WASHINGTON BUREAU — A group of 19 Democratic senators is still trying to get an antitrust exemption repeal provision into the final version of the health bill.
The provision would strip exemption protection from health insurers and medical liability insurers.
Sen. Patrick Leahy, D-Vt., chairman of the Senate Judiciary Committee, drafted the letter, and 18 other Democratic senators joined in signing it.
The letter was sent to President Obama; Senate Majority Leader Harry Reid, D-Nev.; and House Speaker Nancy Pelosi, D-Calif. – the leaders of efforts to reconcile the House health bill, H.R. 3962, with the Senate health bill, H.R. 3950.
"For nearly 65 years, the insurance industry has been exempt from federal antitrust laws," Leahy and his colleagues write in the letter. "Regulation of the insurance industry has been left with the states, which often lack the time and resources to effectively investigate antitrust conspiracies."
Because of that lack of oversight, "the competitive activities of health insurers and medical malpractice insurers remain effectively unchecked," the senators write. "While there are divergent views on the best way to introduce choice and competition into health insurance market, we can surely agree that health and medical malpractice insurers should not be allowed to collude to set prices and allocate markets."

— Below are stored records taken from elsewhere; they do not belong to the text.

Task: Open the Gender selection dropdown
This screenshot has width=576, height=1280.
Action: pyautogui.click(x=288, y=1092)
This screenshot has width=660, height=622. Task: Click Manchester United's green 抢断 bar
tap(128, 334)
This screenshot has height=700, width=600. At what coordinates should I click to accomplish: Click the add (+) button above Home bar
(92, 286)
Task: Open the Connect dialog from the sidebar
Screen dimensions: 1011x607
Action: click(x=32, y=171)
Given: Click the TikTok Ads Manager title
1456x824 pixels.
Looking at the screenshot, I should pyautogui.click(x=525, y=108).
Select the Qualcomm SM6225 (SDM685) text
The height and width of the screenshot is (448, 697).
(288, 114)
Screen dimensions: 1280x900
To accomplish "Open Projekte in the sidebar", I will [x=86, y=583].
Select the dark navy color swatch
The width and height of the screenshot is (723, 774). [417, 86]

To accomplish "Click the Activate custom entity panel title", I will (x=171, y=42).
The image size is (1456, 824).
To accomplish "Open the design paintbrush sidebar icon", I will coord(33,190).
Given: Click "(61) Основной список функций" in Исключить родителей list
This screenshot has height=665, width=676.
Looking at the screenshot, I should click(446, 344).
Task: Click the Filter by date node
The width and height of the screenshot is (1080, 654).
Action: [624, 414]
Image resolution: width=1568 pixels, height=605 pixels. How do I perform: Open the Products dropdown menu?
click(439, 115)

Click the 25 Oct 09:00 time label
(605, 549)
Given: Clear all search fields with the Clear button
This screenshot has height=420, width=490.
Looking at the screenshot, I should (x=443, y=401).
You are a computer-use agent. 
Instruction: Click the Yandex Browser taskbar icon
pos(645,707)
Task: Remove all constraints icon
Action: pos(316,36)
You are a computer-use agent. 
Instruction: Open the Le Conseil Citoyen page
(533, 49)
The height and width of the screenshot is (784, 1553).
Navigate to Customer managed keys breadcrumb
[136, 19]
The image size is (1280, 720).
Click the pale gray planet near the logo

The House health bill contains an antitrust exemption repeal provision, and the Senate bill does not, the senators note.
In the Senate, the senators write, 23 members have co-sponsored an exemption repeal amendment.
"Regrettably, there was no opportunity for it to be offered during Senate debate" on H.R. 3950, the senators write.
Health insurers have argued that the exemption applies mainly to the collection and analysis of claims data, and that antitrust laws and other laws already prohibit health insurers from monopolizing markets or conspiring to increase rates.
Medical liability insurers are waging a vigorous campaign against the proposed repeal provision.
The Property Casualty Insurers Association of America, Des Plaines, Ill., says in an advertisement that appears today in a Washington political newspaper that applying a repeal provision to medical liability insurers could lead "us into another medical malpractice crisis across the country."
Loss of access to medical underwriting data could be especially damaging to the joint underwriting associations operating in states such as Florida and Texas, the PCI says.